Por @Wicho — 22 de Junio de 2017

No había oído hablar nunca del Sea Dragon, probablemente el cohete más tocho jamás diseñado, aunque nunca construido, con una altura de 165 metros y un diámetro de 23 frente a los 111 y 10 respectivamente de un Saturno V.

El Sea Dragon fue proyectado en 1962 por Robert Truax, de Aerojet, con la idea de que fuera capaz de poner ni más ni menos que 550 toneladas de carga en órbita baja terrestre. Por comparación el Saturno V «sólo» tenía una capacidad de carga de poner 118 toneladas en esa misma órbita.

Sea Dragon y Saturno V a la misma escala
Sea Dragon y Saturno V a la misma escala

El poderío del único motor de su primera etapa era tal que se calculaba que la columna de llamas de escape podía llegar a medir más de un kilómetro y medio y que su potencia sería capaz de destruir cualquier plataforma de lanzamiento.

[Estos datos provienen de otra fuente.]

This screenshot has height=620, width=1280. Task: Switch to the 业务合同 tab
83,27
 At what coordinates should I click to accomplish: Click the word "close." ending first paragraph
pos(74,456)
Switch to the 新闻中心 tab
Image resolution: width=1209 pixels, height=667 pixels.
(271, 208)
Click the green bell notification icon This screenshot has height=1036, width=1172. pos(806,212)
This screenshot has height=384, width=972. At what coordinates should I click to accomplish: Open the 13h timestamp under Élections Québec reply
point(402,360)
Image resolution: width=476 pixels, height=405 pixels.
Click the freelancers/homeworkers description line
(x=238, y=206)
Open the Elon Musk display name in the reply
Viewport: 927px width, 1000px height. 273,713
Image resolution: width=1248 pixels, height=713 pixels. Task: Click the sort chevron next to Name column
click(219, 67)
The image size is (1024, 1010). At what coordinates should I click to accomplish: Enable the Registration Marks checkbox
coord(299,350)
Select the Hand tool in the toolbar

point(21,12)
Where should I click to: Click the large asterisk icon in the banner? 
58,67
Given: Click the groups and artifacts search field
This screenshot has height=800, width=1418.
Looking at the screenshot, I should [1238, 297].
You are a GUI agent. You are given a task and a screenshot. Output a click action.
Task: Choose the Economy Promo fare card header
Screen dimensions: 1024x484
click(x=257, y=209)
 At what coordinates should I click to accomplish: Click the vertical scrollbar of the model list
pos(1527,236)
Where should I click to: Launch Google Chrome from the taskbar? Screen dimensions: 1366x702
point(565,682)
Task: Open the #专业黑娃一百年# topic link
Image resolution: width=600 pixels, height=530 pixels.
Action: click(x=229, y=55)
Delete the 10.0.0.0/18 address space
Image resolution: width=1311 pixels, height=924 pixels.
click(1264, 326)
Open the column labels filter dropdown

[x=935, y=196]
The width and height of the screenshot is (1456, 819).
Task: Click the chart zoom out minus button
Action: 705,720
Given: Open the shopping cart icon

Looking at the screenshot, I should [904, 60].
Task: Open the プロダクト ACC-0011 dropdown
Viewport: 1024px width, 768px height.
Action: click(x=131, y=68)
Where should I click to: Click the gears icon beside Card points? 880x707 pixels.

Por eso estaba diseñado para ser lanzado desde el mar. Desde el mar, no desde una plataforma en el mar: una vez llenos los depósitos de keroseno en tierra se echaría el cohete al mar para llevarlo al punto de lanzamiento. Una vez en el punto de lanzamiento, y una vez llenos los depósitos de hidrógeno y oxígeno líquidos, se inundarían unos tanques de balasto para hacerlo ponerse vertical y así encender el motor debajo del agua. Esto atenuaría el sonido y evitaría destrozos en la plataforma de lanzamiento; otra cosa sería lo que le pasara a la fauna marina de la zona, claro.

Lamentablemente el proyecto nunca fue más allá de la mesa de diseño porque en realidad no había necesidad de hacer lanzamientos tan masivos.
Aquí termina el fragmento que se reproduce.